TEST ANXIETY AND THE STUDENT
by Allison Castellanos
What is Test Anxiety?
Test Anxiety is when a person feels nervous about how he or she will perform on something that is really important.
Do I have Test Anxiety?
Some common symptoms of Test Anxiety include but are not limited to:
- Pounding heart
- Rapid or labored breathing
- Overactive bladder/intestines
- “Tunnel” vision
- Drawing “blanks” on a test
What causes Test Anxiety?
There are both physical and mental aspects to Test Anxiety.
Physical Aspects encompass hormonal, chemical, and muscular changes in the body. It is a “fight or flight” response to a perceived threat. So when you are in a classroom about to take an exam, and start to feel stressed out, you unfortunately, cannot just leave, or take “flight” from the stressful situation. So your body must go into “fight” mode. The effect of these reactions is the interference with your thinking process.
Mental Aspects stem from a lack of preparation and a fear of failure.
The lack of preparation comes from the procrastination from avoiding a hard or uninteresting topic or assignment. Then there is no time to study because of procrastinating, which leads to more stress from cramming. This is all further gets emphasized when you then worry that you will not know enough.
The fear of failure is due to being afraid of what others will think of you and letting yourself down. It can be daunting to always be concerned with what a parent, teacher, spouse, boss, etc will think of you if you do not excel. Furthermore, letting yourself down, can be just as detrimental. This fear of letting one’s self down is extremely common when kids who are used to getting high grades suddenly experience failure for the first time. (Think of the transfer from elementary to middle school or a public school student transferring into a private school).
Overcoming Test Anxiety
It is a good idea to address both physical and mental aspects of Test Anxiety when trying to find a cure.
Physical preparations are important all of the time, but exceptionally so the closer it gets to test time.
Days/Weeks Before Test:
- A balanced diet complete with vitamins
- 8 hours of sleep per night
- Comfortable clothing
- Proper equipment
- Use the restroom before exam
- Eat a proper meal and adequately hydrate before exam
- Be a little early to exam, the teacher often gives a little bit of advice or guidance
Mental preparations begin days/weeks before an exam, but continues right before and during as well
Days/Weeks Before Test:
- Creating a study plan
- Talk to a parent or teacher or trusted mentor, so that you will not feel alone
- Positive thinking
- An accepting attitude (“I have done the best I can to prepare, and I will do the best I can during the exam”).
- Breathing practice
- Remembering Accepting Attitude if you start to get flustered
- (“I have done the best I can to prepare, and I will do the best I can during the exam”).

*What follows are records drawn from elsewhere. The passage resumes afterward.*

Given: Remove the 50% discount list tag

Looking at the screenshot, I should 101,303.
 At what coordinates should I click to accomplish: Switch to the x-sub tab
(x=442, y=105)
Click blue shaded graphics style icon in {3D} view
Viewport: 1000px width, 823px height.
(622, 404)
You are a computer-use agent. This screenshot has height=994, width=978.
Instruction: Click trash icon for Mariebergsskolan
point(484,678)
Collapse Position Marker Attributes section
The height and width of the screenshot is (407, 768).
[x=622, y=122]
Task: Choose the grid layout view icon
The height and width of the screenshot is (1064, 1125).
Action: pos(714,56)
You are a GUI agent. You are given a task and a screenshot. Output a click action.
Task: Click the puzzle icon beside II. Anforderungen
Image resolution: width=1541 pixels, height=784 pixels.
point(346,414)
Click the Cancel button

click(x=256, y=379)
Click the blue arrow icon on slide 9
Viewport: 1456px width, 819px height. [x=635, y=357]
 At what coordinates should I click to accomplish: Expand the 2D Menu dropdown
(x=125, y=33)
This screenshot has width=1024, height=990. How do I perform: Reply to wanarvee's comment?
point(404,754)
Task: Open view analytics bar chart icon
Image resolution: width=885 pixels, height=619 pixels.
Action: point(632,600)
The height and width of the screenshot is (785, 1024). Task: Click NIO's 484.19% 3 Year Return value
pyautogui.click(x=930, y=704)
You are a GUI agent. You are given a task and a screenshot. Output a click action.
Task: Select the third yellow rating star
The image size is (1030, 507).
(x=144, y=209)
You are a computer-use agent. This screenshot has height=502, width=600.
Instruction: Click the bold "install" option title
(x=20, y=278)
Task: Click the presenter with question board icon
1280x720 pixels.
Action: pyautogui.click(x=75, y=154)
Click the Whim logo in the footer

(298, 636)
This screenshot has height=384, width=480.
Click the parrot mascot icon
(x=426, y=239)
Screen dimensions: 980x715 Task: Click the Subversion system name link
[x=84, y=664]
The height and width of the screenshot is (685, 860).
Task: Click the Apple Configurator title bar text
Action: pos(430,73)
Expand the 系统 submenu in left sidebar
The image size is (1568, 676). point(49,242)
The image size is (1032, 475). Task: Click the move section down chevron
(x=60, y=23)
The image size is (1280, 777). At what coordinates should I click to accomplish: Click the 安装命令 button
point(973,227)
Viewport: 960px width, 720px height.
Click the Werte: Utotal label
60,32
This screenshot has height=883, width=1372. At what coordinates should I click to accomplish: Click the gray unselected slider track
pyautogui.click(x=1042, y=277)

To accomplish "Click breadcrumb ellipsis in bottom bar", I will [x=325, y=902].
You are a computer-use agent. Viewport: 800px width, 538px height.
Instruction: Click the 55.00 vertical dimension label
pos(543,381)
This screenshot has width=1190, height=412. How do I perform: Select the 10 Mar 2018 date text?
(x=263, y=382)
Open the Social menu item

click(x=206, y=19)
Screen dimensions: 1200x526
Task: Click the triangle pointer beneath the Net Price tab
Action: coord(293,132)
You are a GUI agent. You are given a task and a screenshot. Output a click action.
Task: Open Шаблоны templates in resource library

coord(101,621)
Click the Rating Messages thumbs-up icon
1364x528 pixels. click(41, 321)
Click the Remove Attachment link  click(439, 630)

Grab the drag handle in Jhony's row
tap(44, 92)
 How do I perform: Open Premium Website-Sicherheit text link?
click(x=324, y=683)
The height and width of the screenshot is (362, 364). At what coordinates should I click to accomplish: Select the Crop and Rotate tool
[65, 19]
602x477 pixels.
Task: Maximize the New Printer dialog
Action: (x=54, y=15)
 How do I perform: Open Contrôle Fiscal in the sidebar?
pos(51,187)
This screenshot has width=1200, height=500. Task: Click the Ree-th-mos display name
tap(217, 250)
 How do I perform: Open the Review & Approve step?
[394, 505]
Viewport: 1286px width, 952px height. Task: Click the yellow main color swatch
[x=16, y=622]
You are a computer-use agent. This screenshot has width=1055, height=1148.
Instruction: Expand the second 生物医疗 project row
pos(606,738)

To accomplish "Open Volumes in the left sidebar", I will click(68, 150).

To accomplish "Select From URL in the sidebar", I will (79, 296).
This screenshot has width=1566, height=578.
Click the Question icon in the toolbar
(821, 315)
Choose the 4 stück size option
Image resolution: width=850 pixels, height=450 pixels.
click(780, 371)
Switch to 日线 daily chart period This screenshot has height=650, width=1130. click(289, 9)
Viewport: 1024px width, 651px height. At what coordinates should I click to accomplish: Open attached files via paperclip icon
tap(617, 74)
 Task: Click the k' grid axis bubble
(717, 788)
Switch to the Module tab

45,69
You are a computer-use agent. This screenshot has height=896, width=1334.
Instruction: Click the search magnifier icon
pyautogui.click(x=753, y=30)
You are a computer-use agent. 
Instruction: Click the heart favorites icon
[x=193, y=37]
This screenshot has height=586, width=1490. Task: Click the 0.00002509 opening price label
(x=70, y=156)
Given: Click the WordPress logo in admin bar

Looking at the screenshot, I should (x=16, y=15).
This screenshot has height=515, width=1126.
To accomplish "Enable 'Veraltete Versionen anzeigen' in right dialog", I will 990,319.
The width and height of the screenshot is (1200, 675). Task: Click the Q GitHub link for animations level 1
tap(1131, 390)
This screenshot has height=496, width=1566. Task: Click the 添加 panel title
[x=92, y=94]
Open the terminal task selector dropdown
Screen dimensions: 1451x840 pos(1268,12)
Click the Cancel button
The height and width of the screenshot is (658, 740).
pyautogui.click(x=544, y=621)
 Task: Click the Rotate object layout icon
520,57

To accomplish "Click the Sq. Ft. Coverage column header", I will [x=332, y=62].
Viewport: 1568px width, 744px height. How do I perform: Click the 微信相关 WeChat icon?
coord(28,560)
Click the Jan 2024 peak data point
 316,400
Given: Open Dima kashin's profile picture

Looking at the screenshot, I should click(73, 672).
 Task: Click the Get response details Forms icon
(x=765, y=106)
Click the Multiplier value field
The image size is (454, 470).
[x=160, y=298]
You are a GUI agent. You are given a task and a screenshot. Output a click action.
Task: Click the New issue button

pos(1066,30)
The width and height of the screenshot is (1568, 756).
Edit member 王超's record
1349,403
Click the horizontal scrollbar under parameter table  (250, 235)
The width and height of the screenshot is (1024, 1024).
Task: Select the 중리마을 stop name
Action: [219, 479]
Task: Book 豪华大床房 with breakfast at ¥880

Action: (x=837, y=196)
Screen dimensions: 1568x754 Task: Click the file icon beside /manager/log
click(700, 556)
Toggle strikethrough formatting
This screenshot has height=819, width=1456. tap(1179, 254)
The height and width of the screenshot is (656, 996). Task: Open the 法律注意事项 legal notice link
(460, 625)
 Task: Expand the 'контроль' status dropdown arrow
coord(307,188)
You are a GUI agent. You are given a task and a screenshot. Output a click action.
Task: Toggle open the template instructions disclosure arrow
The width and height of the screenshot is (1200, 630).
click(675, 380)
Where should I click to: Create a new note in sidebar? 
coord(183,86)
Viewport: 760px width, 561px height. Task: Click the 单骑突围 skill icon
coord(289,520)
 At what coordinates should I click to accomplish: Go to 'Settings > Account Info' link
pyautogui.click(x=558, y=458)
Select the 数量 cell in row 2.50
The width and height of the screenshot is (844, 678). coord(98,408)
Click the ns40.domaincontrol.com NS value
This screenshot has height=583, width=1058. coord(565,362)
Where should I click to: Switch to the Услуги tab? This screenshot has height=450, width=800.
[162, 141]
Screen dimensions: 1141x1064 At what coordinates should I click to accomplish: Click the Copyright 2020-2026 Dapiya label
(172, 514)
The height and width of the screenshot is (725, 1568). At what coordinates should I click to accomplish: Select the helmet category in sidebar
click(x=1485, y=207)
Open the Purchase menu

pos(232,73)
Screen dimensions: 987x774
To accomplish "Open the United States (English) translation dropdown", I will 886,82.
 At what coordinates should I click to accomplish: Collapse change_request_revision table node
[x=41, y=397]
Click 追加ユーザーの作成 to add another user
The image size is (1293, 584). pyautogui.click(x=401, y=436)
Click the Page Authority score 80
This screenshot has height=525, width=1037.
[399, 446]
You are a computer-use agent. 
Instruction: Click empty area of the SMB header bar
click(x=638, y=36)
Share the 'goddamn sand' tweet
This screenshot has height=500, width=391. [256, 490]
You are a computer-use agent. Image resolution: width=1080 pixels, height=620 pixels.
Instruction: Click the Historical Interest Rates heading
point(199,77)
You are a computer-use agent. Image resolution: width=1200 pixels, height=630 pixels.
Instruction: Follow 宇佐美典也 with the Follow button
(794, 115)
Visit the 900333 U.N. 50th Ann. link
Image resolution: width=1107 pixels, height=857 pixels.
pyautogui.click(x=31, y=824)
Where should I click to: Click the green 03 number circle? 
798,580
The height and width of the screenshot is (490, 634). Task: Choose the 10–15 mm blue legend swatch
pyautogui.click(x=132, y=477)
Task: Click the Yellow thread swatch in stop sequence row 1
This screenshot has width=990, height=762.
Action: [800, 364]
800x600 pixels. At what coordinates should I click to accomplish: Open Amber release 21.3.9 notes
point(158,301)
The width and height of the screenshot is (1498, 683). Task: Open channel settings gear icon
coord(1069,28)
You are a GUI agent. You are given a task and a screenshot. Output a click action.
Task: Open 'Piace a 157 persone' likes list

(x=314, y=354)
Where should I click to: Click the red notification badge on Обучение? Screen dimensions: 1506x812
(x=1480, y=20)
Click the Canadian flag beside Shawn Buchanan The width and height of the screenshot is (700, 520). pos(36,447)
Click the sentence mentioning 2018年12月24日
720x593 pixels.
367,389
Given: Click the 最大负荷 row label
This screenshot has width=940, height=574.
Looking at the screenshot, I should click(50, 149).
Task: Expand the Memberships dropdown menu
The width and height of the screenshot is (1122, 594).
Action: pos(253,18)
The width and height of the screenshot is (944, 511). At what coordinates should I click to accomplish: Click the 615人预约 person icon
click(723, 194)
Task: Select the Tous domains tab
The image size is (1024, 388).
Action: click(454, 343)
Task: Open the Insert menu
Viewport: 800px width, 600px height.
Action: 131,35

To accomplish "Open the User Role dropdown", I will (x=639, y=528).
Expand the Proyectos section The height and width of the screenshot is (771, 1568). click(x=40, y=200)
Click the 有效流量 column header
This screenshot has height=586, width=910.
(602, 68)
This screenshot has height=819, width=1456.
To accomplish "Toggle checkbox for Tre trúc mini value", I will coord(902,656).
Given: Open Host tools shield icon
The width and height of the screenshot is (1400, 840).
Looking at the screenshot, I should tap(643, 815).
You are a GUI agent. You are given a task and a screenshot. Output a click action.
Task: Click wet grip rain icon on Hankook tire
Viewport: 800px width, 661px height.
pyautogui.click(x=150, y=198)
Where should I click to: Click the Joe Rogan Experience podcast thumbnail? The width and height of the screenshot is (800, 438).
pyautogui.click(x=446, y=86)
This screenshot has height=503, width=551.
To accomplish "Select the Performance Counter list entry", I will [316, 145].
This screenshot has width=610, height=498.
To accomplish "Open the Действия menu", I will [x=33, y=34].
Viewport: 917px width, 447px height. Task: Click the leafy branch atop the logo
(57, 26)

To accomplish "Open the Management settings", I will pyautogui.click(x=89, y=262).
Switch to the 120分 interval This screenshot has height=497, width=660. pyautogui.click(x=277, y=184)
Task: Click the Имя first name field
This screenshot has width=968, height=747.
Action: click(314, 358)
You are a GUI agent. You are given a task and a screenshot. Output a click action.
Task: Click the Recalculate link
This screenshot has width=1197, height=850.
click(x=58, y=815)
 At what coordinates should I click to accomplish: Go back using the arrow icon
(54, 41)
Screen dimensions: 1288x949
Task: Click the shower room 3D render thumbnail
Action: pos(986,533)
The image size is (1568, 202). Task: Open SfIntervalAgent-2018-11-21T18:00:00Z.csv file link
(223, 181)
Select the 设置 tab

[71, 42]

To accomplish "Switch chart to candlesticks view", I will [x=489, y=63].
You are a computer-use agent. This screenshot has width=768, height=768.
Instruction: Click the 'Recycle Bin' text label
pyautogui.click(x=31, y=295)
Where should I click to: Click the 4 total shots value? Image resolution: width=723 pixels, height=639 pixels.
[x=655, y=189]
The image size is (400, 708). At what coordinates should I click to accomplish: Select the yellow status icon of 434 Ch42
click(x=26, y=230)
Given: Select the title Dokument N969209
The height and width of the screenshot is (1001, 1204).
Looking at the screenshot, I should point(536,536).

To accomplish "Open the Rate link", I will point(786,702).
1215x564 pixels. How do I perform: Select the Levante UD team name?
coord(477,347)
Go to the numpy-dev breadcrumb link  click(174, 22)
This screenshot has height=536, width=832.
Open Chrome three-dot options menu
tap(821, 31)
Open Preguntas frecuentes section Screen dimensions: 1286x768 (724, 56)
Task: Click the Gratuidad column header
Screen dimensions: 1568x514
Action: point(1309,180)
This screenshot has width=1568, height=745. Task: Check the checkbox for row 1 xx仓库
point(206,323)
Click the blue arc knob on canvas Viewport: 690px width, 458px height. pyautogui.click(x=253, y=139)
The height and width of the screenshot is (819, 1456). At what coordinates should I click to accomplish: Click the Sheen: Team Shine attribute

- Breathing techniques implemented if you start to have trouble breathing
*****If the physical symptoms of your test anxiety are severe, (after visiting a doctor for advice and clearance) you should implement a physical relaxation regiment that would include preparation over several weeks. You visualize yourself going through each of the steps that lead up to the exam (studying, eating well, bringing sharpened pencils, reading the instructions, starting and finishing exam, etc.). At each step that you feel anxiety, you will need to stop and do the physical relaxation technique (an example would be tightening and relaxing of all muscles head-to-toe in a step-by-step process). As you are able to master each of the steps, you should be able to picture yourself doing the planned event from start to finish without experiencing anxiety. This specific regiment will be discussed in much greater detail in a future, more lengthy version of conquering test anxiety.